Honeywell International (NYSE:HON) gave its annual investor conference on Wednesday and updated investors on its 2017 outlook. In a nutshell, there was no change to the guidance given on its first quarter. That said, there is a case for believing that management is being a little conservative with its 2017 guidance, and at the conference management described the oil & gas and defense sectors -- previously problematic for Honeywell -- as improving. On a less positive note, the business-jet market still looks weak, with Honeywell predicting a recovery only toward the end of 2018.
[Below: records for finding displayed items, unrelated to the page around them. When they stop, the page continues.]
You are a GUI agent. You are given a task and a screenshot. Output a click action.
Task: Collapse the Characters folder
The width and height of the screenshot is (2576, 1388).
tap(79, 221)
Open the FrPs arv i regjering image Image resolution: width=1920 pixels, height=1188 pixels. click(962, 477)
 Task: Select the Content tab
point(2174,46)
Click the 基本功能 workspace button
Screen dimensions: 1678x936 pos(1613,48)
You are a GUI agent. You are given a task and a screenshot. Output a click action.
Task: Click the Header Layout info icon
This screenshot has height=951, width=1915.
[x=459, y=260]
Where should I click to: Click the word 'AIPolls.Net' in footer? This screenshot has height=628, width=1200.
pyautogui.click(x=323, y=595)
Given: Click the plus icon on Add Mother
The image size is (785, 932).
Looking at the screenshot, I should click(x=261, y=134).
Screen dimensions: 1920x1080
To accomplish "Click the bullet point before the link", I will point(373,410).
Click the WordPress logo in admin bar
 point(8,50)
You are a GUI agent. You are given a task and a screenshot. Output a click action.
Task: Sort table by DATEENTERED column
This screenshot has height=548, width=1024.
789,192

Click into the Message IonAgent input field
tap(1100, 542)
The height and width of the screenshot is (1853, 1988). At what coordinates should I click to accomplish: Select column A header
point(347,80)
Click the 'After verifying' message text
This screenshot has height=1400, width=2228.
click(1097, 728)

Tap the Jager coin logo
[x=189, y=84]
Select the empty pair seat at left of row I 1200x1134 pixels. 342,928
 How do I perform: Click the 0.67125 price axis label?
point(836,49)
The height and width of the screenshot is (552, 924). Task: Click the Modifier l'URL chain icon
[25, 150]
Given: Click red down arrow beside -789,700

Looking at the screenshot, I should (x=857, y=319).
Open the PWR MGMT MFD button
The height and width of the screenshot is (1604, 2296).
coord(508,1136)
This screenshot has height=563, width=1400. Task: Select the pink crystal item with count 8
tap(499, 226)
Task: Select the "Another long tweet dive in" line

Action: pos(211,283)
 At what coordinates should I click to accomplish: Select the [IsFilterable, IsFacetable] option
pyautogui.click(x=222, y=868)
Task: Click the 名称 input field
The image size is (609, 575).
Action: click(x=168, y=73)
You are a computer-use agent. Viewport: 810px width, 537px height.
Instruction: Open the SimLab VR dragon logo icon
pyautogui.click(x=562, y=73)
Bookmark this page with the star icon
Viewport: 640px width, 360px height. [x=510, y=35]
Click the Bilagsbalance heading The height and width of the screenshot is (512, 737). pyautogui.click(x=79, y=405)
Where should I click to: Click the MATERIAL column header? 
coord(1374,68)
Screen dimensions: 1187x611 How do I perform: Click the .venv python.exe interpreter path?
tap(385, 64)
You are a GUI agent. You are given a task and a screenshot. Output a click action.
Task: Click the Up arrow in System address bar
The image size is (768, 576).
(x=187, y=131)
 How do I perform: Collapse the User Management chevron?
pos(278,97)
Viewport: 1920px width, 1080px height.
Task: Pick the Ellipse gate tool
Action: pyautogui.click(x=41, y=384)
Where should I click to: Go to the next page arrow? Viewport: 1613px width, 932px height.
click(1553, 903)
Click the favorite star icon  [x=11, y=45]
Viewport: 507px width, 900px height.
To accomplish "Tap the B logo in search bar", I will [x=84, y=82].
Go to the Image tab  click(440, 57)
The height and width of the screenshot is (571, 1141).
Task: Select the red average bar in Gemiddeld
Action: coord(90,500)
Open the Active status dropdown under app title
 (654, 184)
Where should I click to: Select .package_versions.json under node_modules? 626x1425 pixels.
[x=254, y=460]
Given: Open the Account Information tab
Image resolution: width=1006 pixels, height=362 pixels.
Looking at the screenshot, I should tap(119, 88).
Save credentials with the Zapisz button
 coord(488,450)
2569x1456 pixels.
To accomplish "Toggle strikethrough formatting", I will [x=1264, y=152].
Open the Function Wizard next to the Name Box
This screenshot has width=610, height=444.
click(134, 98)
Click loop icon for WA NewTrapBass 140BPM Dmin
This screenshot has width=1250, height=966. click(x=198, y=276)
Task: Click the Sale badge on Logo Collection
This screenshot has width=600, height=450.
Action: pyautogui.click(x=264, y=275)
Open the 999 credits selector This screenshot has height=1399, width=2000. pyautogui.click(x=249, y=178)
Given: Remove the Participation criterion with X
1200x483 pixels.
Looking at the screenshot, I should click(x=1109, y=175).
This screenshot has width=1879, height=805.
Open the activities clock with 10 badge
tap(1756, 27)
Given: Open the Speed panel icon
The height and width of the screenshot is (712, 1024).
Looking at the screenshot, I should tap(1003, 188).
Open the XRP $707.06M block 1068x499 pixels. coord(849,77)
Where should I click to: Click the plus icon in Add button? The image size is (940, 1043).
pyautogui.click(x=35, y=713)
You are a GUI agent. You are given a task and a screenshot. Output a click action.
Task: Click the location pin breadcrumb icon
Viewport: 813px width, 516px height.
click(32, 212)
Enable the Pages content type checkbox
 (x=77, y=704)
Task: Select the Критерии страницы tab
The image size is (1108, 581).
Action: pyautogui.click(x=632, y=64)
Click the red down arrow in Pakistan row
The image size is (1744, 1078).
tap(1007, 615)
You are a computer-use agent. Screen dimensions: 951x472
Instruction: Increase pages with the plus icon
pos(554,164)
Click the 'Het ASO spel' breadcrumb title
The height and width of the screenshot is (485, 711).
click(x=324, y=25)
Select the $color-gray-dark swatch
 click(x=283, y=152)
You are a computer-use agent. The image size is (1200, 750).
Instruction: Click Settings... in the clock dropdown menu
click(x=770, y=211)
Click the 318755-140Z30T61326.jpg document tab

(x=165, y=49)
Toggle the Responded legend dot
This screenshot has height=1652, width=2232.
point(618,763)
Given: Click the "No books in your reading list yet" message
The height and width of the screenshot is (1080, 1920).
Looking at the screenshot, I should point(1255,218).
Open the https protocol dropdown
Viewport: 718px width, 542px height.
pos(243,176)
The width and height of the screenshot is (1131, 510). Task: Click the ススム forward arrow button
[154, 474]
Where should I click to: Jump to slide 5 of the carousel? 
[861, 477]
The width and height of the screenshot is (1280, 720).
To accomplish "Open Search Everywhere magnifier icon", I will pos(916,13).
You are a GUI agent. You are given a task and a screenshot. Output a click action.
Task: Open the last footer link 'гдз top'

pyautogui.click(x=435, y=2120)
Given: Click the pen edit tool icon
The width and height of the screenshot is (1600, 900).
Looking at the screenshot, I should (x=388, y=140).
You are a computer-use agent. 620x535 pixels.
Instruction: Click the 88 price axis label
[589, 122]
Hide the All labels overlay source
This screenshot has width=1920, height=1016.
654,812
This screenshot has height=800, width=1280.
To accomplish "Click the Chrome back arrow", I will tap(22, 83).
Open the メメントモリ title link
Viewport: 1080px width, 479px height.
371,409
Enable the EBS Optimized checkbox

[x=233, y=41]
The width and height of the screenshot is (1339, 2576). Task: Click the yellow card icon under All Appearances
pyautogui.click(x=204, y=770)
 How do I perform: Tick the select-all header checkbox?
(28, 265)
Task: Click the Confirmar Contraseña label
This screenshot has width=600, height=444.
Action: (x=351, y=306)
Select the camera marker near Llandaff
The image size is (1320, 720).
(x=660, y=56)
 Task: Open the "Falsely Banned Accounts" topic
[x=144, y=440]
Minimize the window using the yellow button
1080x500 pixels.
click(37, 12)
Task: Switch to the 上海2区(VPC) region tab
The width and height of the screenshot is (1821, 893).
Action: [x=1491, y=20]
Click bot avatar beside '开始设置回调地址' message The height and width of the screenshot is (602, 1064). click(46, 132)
No matter, investing isn't just about the numbers. It's also about the people that make the numbers, and a key focus of the event was getting investors used to incoming CEO Darius Adamczyk. His address highlighted four key areas of focus:
- Accelerating organic growth
- Expanding margins via productivity rigor
- Becoming a software-industrial company
- More aggressive capital deployment
In a sense, there's nothing new about the first three points. Honeywell's forecast for 1% to 3% organic growth in 2017 comes after a year when core organic sales unexpectedly declined 1%. Clearly, investors would like to see more growth, and the pressure is on Adamczyk to deliver. Margin expansion has always been a key part of Honeywell's modus operandi, and its connected enterprise initiatives are part and parcel of being an industrial company these days.
However, what really caught the eye was the plan to be more aggressive with capital deployment in the next few years, particularly if President Trump's tax reform proves favorable for investment. The plan includes a more aggressive stance with regard to:
- Share repurchases
- Mergers and acquisitions
- Capital expenditures
- A dividend "that grows at or above our EPS growth rate"
Does it matter to the investment thesis?
Focusing on the more aggressive capital deployment plans, the truth is that Adamczyk's plans are pretty much to be expected, but it's good to hear them confirmed. He's inheriting a company set to increase free cash flow generation in future years, and as the new man in charge, it's natural that he would want to stamp his mark on the company by making acquisitions and divestitures.